* TASK DETAILS *
After finding the line with "Image resolution: width=900" in the entries below, retype exactly each line from there through the line with "This screenshot has height=768, width=1024.", including that final line.

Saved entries
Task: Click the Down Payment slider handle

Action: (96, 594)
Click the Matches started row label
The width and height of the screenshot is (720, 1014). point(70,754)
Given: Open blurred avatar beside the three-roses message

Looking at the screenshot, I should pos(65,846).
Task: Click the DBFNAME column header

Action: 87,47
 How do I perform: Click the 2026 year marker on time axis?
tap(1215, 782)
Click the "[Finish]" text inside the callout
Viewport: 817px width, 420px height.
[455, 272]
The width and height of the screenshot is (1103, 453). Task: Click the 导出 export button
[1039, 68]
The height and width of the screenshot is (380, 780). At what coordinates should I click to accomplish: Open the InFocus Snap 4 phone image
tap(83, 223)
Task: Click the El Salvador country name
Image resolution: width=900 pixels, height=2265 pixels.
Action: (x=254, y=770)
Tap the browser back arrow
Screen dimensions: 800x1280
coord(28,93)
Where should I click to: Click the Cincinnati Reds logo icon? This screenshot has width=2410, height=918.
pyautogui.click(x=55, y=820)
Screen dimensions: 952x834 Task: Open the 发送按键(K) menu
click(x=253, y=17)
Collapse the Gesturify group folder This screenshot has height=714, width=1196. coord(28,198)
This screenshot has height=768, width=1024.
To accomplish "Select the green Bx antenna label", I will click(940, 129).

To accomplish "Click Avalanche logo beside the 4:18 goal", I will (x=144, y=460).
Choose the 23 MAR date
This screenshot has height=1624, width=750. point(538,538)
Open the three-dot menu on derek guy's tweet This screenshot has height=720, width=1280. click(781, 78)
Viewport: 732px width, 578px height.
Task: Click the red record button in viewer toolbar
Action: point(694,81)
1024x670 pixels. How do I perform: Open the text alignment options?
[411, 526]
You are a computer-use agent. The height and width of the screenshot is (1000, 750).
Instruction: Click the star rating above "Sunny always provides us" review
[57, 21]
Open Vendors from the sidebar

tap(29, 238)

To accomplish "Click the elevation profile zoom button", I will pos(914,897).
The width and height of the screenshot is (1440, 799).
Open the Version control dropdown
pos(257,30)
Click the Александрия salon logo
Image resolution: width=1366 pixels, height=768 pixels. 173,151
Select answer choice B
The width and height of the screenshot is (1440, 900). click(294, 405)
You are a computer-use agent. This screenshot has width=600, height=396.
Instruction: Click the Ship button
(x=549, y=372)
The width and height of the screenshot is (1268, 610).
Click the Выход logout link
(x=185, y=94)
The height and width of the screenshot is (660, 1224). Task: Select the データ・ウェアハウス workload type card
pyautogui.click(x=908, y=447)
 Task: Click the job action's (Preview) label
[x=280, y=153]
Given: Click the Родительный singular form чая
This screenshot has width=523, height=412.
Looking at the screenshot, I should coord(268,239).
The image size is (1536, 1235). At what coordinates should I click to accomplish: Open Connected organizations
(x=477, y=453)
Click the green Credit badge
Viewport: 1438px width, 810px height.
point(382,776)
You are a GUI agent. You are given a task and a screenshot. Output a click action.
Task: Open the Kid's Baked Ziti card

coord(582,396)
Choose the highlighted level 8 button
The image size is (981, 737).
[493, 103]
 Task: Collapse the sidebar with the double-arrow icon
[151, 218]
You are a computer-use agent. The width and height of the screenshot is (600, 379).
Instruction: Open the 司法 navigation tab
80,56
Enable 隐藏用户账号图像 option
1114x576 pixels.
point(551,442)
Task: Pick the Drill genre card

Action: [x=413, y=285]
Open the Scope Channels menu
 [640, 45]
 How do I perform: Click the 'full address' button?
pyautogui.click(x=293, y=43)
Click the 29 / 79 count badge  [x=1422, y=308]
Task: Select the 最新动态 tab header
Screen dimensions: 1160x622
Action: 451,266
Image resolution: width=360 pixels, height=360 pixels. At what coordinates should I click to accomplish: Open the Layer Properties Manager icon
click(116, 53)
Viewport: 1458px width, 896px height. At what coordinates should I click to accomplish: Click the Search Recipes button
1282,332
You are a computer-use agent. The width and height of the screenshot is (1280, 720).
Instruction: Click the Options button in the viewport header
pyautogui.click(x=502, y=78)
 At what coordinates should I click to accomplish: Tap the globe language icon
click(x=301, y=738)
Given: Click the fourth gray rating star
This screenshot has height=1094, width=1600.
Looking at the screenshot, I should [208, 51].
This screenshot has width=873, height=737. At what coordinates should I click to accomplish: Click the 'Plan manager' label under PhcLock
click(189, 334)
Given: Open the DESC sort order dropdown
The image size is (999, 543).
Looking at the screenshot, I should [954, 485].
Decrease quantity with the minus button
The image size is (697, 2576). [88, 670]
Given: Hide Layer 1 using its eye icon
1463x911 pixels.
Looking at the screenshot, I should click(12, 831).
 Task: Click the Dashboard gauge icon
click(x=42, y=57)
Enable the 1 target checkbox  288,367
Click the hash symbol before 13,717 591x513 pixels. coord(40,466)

* EXERCISE ANSWER *
Image resolution: width=900 pixels, height=2265 pixels.
Action: (x=254, y=770)
Tap the browser back arrow
Screen dimensions: 800x1280
coord(28,93)
Where should I click to: Click the Cincinnati Reds logo icon? This screenshot has width=2410, height=918.
pyautogui.click(x=55, y=820)
Screen dimensions: 952x834 Task: Open the 发送按键(K) menu
click(x=253, y=17)
Collapse the Gesturify group folder This screenshot has height=714, width=1196. coord(28,198)
This screenshot has height=768, width=1024.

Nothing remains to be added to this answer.